Offene Web-Plattform

Das gemeinsame Ziel von "CHANGES" ist die Entwicklung einer umfassenden, webbasierten Plattform, über die WissenschafterInnen, RaumplanerInnen, Gemeinden und Interessierte die von den DoktorandInnen bzw. Postdocs gewonnenen Forschungsergebnisse abrufen können. "Darin enthalten sind Messdaten aus den jeweiligen Geländen, die Abschätzung von Gefahren plus Konsequenzen sowie Hinweise zum Katastrophenmanagement – mögliche Zukunftsszenarien bis 2100 sind ebenso inkludiert", erklärt Thomas Glade.

Intensives "Training"

Von den Möglichkeiten, die das EU-geförderte "Initial Training Network" bietet, zeigt sich Glade begeistert: "Die PhDs werden wirklich toll ausgebildet", betont er. In den vier Jahren Laufzeit finden neben den Treffen der TeilnehmerInnen auch spezifische Workshops und thematische "Training Courses" statt; weiters wird jeder Doktorand und jede Doktorandin mindestens ein Semester an einer anderen Partneruniversität bzw. Forschungsinstitution verbringen. So bietet das Marie-Curie-Programm den JungwissenschafterInnen neben einer umfassenden Ausbildung im Bereich Risiko-Management, Katastrophenanalyse und -einschätzung auch die Möglichkeit, Auslandserfahrung zu sammeln, internationale Kontakte zu knüpfen und eigene Forschungsnetzwerke aufzubauen. (td)

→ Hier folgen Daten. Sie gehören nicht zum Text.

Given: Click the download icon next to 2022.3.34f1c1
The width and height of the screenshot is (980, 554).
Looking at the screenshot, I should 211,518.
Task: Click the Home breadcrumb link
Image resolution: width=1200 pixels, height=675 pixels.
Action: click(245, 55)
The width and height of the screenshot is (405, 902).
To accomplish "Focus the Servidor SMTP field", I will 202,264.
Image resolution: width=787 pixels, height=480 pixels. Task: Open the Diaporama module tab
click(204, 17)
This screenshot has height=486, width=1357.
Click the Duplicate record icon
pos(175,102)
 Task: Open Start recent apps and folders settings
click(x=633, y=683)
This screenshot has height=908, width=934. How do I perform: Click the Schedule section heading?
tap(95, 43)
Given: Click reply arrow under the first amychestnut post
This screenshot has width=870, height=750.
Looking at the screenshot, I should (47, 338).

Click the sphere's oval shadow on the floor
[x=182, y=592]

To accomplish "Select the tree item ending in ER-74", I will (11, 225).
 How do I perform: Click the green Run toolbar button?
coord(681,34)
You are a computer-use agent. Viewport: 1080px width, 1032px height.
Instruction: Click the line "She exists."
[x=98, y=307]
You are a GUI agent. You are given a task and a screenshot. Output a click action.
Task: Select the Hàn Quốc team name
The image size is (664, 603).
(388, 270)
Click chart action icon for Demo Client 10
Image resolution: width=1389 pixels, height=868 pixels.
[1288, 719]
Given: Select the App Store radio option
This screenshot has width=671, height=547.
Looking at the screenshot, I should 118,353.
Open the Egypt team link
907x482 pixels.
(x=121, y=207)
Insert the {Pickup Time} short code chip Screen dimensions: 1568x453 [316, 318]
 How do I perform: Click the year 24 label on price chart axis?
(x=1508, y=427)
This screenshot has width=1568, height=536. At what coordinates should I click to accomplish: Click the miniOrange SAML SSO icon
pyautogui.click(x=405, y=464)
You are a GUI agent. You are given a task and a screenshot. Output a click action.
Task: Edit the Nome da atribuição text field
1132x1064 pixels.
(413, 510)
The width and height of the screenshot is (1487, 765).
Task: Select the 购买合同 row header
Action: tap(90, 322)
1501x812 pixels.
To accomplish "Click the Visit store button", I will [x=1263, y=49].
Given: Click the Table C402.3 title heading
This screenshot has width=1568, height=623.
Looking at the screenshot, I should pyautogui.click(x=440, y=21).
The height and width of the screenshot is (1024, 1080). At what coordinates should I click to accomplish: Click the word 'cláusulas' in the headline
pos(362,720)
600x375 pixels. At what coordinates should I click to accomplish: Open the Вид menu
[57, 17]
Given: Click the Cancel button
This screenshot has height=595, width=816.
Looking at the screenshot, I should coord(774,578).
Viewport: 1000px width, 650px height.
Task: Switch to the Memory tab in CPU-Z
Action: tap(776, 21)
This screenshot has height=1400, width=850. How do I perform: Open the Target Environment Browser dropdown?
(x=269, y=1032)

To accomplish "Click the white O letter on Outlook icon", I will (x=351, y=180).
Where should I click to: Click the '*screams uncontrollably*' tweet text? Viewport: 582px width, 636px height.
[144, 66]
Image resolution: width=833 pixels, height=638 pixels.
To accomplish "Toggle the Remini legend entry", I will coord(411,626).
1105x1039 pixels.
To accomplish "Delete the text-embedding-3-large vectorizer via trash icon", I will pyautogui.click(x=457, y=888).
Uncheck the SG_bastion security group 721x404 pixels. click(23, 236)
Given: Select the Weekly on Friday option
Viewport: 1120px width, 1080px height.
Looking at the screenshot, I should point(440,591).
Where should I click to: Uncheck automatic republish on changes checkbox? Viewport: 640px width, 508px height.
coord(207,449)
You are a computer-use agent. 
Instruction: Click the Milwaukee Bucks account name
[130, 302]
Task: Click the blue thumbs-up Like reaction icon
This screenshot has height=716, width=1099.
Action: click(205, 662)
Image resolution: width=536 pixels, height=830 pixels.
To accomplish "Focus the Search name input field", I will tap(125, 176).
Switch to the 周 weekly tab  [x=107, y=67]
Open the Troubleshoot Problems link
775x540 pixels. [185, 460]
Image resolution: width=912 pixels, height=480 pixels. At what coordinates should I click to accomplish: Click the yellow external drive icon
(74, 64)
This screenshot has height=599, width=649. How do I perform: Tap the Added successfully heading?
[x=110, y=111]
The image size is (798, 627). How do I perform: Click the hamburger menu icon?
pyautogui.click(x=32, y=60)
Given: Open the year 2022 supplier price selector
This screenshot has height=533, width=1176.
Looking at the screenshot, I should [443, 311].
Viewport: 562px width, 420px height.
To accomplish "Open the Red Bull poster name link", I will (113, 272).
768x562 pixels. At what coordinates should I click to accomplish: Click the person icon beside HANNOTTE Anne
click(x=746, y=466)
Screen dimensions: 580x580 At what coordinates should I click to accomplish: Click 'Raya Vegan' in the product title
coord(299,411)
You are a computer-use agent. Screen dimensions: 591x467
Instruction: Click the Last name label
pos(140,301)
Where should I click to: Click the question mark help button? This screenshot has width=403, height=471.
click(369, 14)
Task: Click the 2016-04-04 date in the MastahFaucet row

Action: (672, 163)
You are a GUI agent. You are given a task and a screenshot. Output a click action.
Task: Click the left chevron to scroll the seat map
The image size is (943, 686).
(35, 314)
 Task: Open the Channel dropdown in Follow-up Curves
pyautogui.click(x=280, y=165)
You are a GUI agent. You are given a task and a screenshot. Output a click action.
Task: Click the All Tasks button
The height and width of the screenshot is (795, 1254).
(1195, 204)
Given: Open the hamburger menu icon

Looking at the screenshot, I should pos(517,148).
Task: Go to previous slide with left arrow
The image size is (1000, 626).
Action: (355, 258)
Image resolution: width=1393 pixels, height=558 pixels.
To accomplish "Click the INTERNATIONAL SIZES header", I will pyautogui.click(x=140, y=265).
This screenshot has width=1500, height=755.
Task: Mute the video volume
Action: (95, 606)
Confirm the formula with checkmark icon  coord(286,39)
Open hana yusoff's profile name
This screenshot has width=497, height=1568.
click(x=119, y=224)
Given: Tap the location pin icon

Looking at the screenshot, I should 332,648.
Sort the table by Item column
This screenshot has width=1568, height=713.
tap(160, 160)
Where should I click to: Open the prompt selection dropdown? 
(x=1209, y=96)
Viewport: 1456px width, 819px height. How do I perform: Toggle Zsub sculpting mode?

Das EU-weite Netzwerk "CHANGES" (Changing Hydro-meteorological Risks
as Analyzed by a New Generation of European Scientists) läuft im Rahmen des Marie-Curie-Initial-Training-Networks (ITN) von Jänner 2011 bis Dezember 2014 unter der Leitung von Prof. Dr. Cees van Westen der University of Twente (Niederlande). Die Universität Wien ist mit Univ.-Prof. Dipl.-Geogr. Dr. Thomas Glade, dem Leiter des Instituts für Geographie und Regionalforschung, und der Doktorandin Roxana Liliana Ciurean, MSc eine von insgesamt elf Partnern des Großprojekts.